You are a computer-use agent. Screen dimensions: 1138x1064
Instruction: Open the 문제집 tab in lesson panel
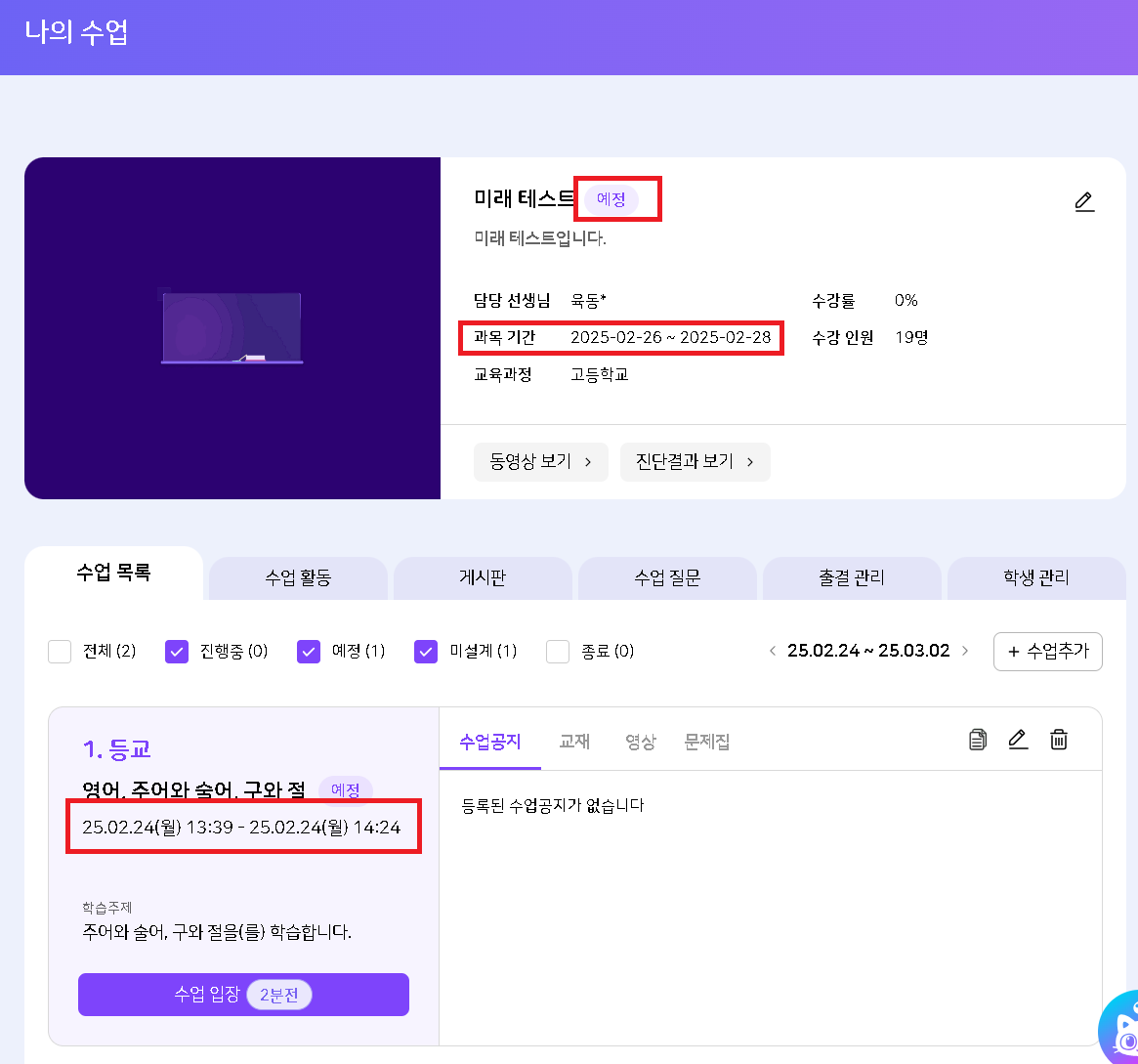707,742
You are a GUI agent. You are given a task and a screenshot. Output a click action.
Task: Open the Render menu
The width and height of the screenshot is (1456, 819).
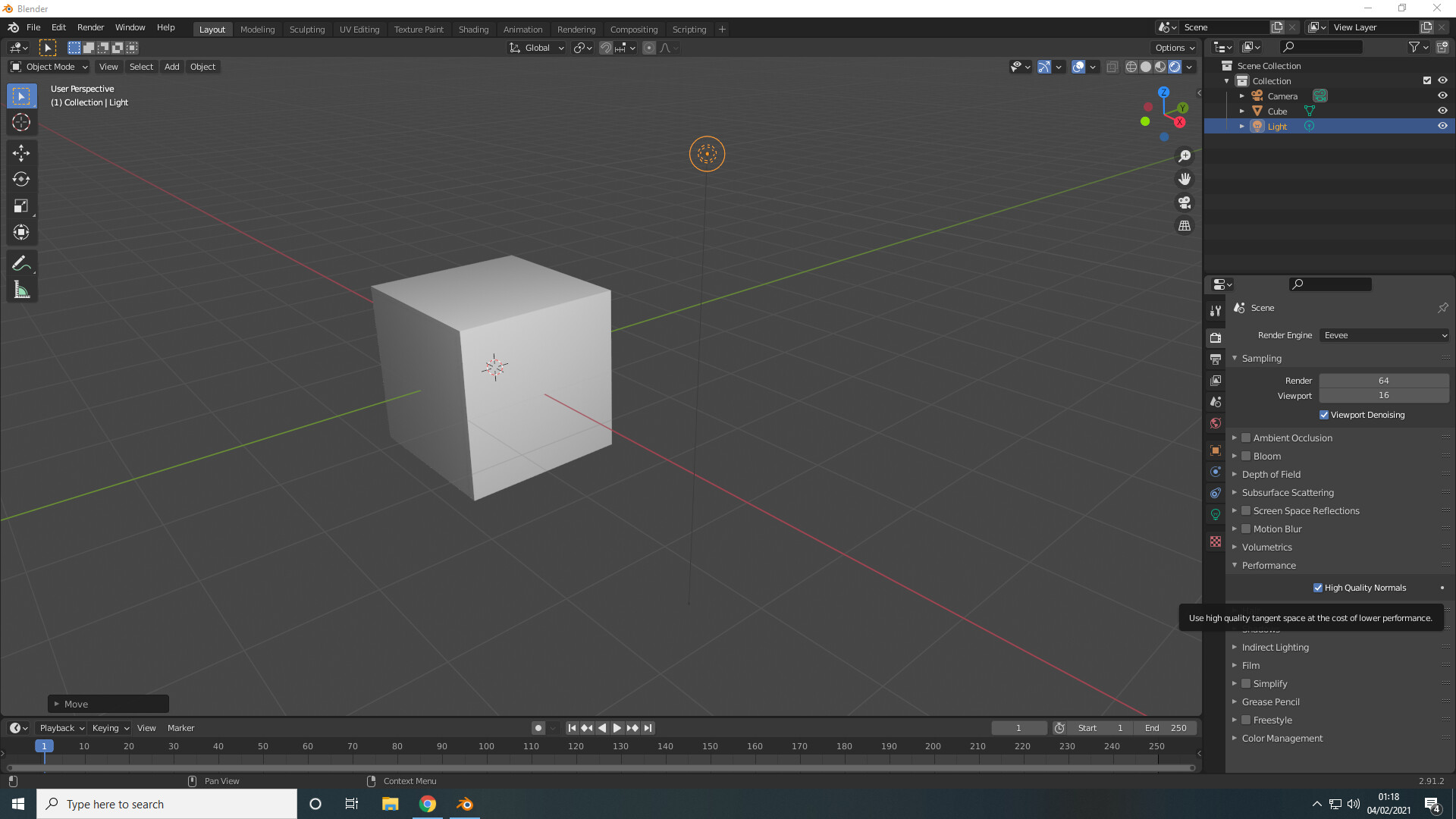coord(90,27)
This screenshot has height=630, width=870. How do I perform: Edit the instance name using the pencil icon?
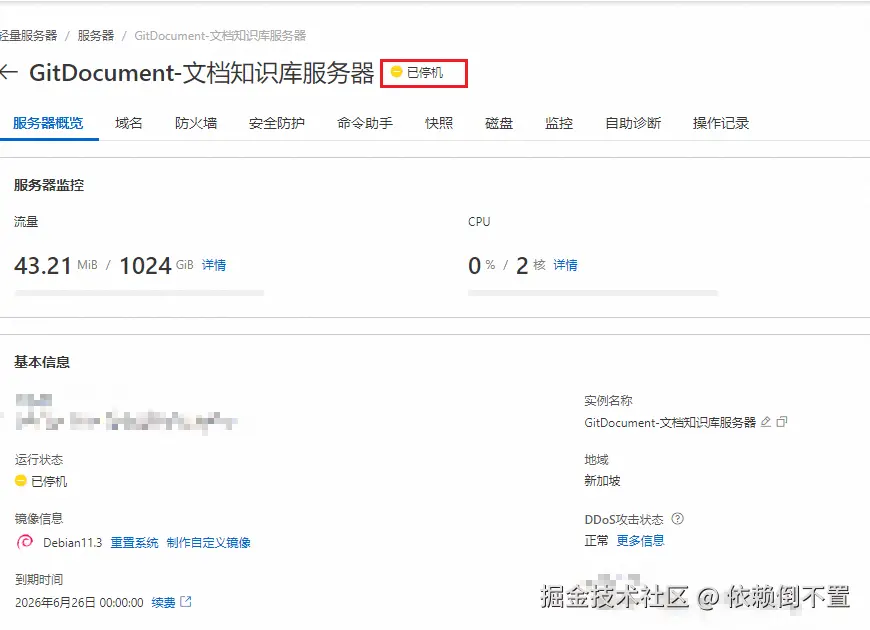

# [The task]
Please copy every one of the entries above word for word, leaving out the pictures.

# [The answer]
You are a computer-use agent. Screen dimensions: 1138x1064
Instruction: Open the 문제집 tab in lesson panel
707,742
You are a GUI agent. You are given a task and a screenshot. Output a click action.
Task: Open the Render menu
The width and height of the screenshot is (1456, 819).
coord(90,27)
This screenshot has height=630, width=870. How do I perform: Edit the instance name using the pencil icon?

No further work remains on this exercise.